* DATA EXCERPTS:
[Start of Attachment]

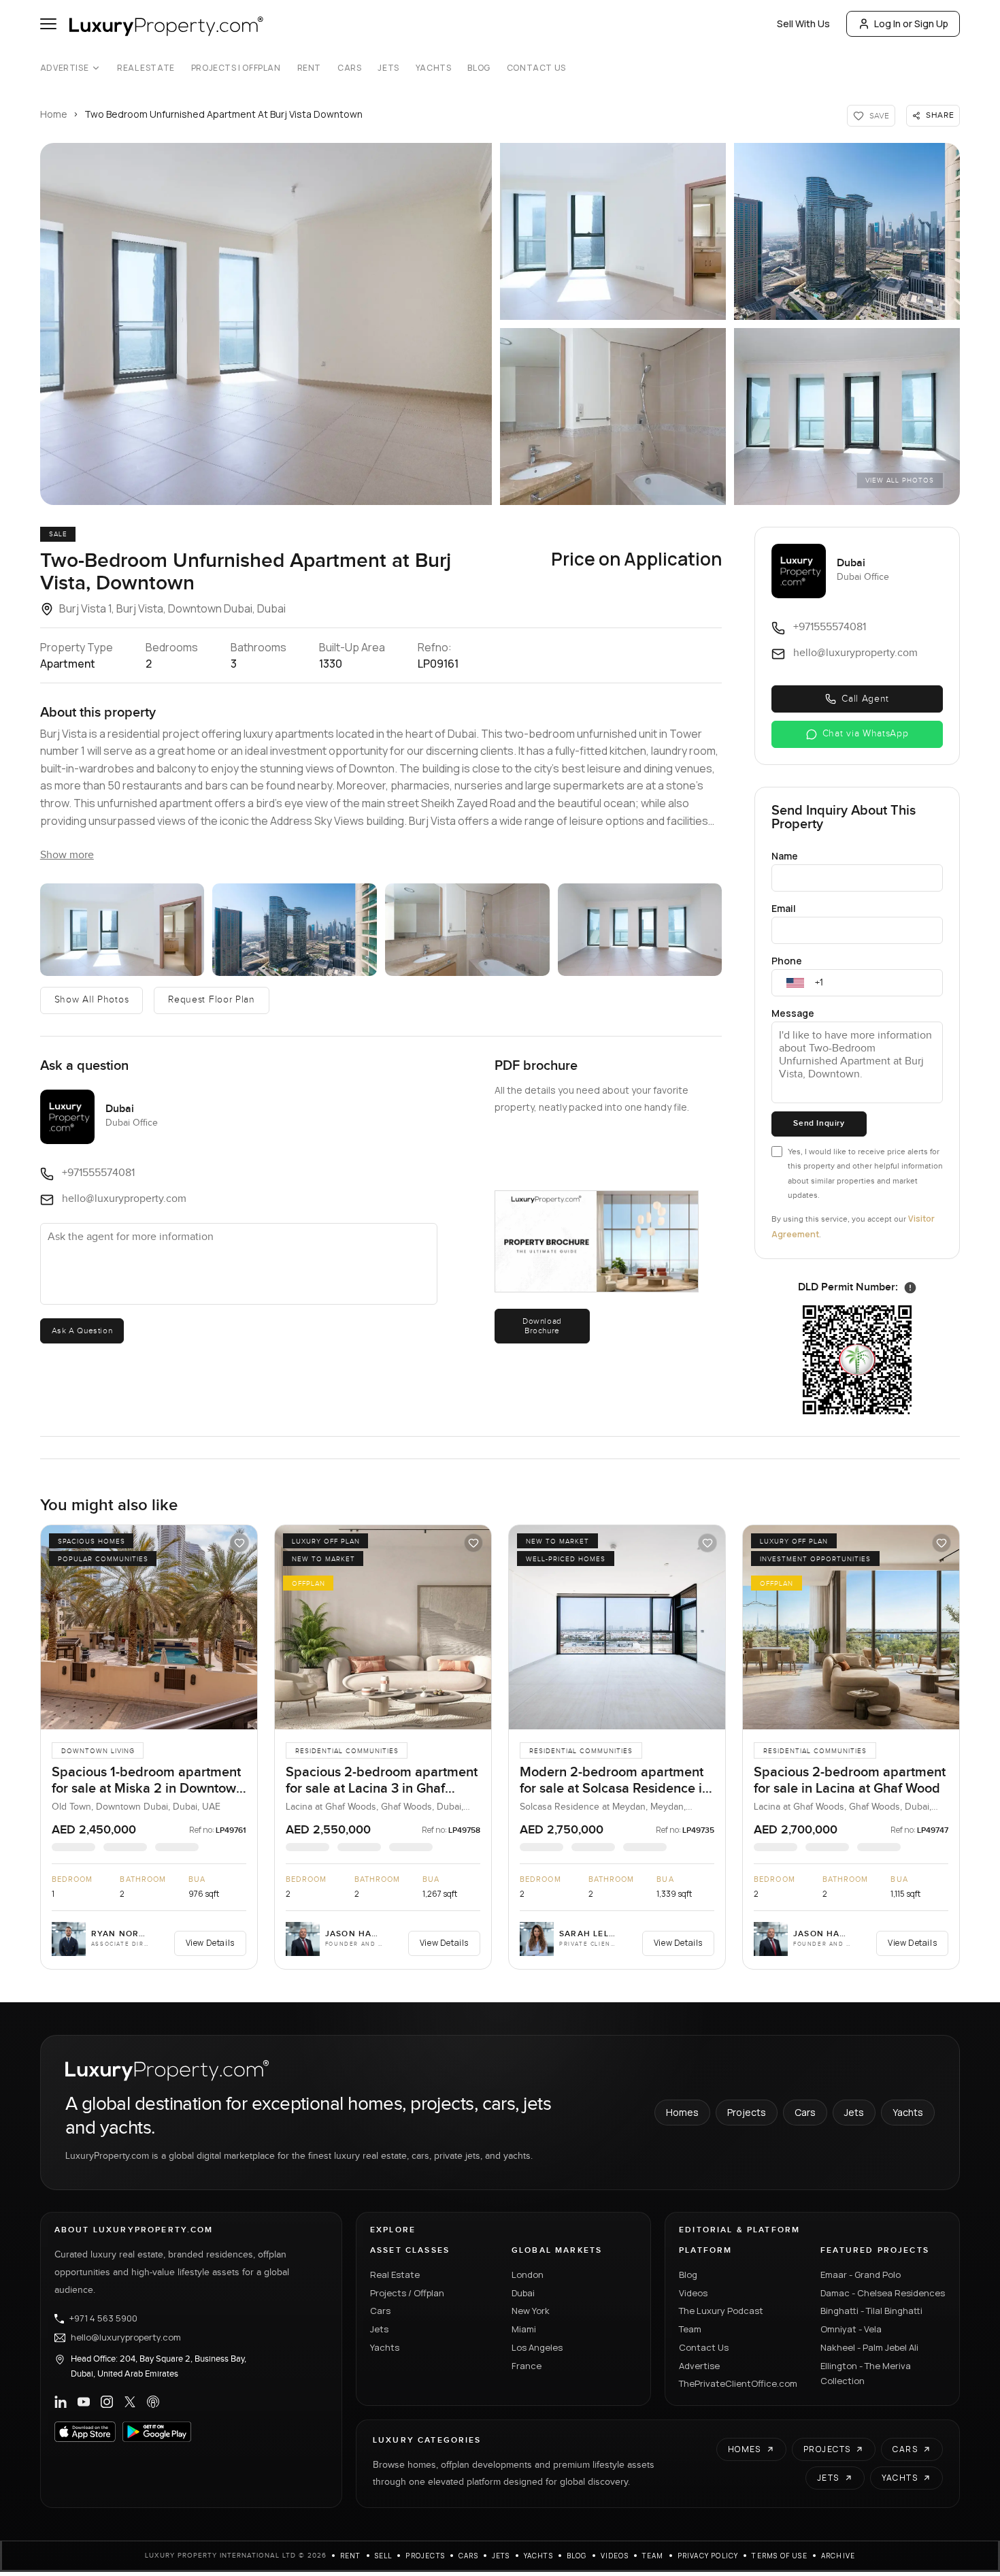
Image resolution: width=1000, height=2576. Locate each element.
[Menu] (48, 23)
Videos (693, 2293)
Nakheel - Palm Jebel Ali (869, 2347)
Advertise (64, 68)
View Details (210, 1943)
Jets (388, 68)
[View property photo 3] (847, 231)
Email (783, 908)
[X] (130, 2402)
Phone (786, 960)
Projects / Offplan (407, 2293)
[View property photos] (266, 324)
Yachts (434, 68)
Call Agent (865, 699)
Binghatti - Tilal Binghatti (871, 2310)
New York (531, 2310)
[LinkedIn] (60, 2402)
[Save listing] (239, 1542)
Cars (349, 68)
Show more (67, 855)
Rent (309, 68)
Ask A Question (82, 1330)
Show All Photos (91, 999)
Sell (384, 2555)
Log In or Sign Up (911, 23)
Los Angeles (537, 2347)
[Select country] (795, 982)
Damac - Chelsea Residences (882, 2293)
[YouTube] (84, 2402)
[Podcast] (153, 2402)
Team (690, 2329)
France (526, 2366)
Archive (838, 2555)
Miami (524, 2329)
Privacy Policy (708, 2555)
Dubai (523, 2293)
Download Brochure (542, 1325)
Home (53, 114)
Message (792, 1013)
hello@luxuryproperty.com (126, 2337)
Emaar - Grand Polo (860, 2274)
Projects (746, 2112)
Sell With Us (803, 23)
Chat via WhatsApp (865, 733)
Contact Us (536, 68)
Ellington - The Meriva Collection (865, 2373)
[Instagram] (107, 2402)
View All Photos (899, 480)
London (528, 2274)
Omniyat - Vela (851, 2329)
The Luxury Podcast (721, 2310)
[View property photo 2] (613, 231)
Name (784, 855)
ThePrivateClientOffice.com (738, 2383)
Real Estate (146, 68)
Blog (478, 68)
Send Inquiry (818, 1123)
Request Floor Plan (211, 999)
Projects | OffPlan (236, 68)
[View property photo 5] (847, 416)
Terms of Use (779, 2555)
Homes (682, 2112)
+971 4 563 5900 (103, 2318)
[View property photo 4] (613, 416)
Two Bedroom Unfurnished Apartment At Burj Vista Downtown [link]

[End of Attachment]

* DIRECTIONS FOR THIS TASK:
Set down the entries again without change. Leave the pictures out.

* RESPONSE FOR THIS EXERCISE:
Image resolution: width=1000, height=2576. Locate each element.
[Menu] (48, 23)
Videos (693, 2293)
Nakheel - Palm Jebel Ali (869, 2347)
Advertise (64, 68)
View Details (210, 1943)
Jets (388, 68)
[View property photo 3] (847, 231)
Email (783, 908)
[X] (130, 2402)
Phone (786, 960)
Projects / Offplan (407, 2293)
[View property photos] (266, 324)
Yachts (434, 68)
Call Agent (865, 699)
Binghatti - Tilal Binghatti (871, 2310)
New York (531, 2310)
[LinkedIn] (60, 2402)
[Save listing] (239, 1542)
Cars (349, 68)
Show more (67, 855)
Rent (309, 68)
Ask A Question (82, 1330)
Show All Photos (91, 999)
Sell (384, 2555)
Log In or Sign Up (911, 23)
Los Angeles (537, 2347)
[Select country] (795, 982)
Damac - Chelsea Residences (882, 2293)
[YouTube] (84, 2402)
[Podcast] (153, 2402)
Team (690, 2329)
France (526, 2366)
Archive (838, 2555)
Miami (524, 2329)
Privacy Policy (708, 2555)
Dubai (523, 2293)
Download Brochure (542, 1325)
Home (53, 114)
Message (792, 1013)
hello@luxuryproperty.com (126, 2337)
Emaar - Grand Polo (860, 2274)
Projects (746, 2112)
Sell With Us (803, 23)
Chat via WhatsApp (865, 733)
Contact Us (536, 68)
Ellington - The Meriva Collection (865, 2373)
[Instagram] (107, 2402)
View All Photos (899, 480)
London (528, 2274)
Omniyat - Vela (851, 2329)
The Luxury Podcast (721, 2310)
[View property photo 2] (613, 231)
Name (784, 855)
ThePrivateClientOffice.com (738, 2383)
Real Estate (146, 68)
Blog (478, 68)
Send Inquiry (818, 1123)
Request Floor Plan (211, 999)
Projects | OffPlan (236, 68)
[View property photo 5] (847, 416)
Terms of Use (779, 2555)
Homes (682, 2112)
+971 4 563 5900 (103, 2318)
[View property photo 4] (613, 416)
Two Bedroom Unfurnished Apartment At Burj Vista Downtown [link]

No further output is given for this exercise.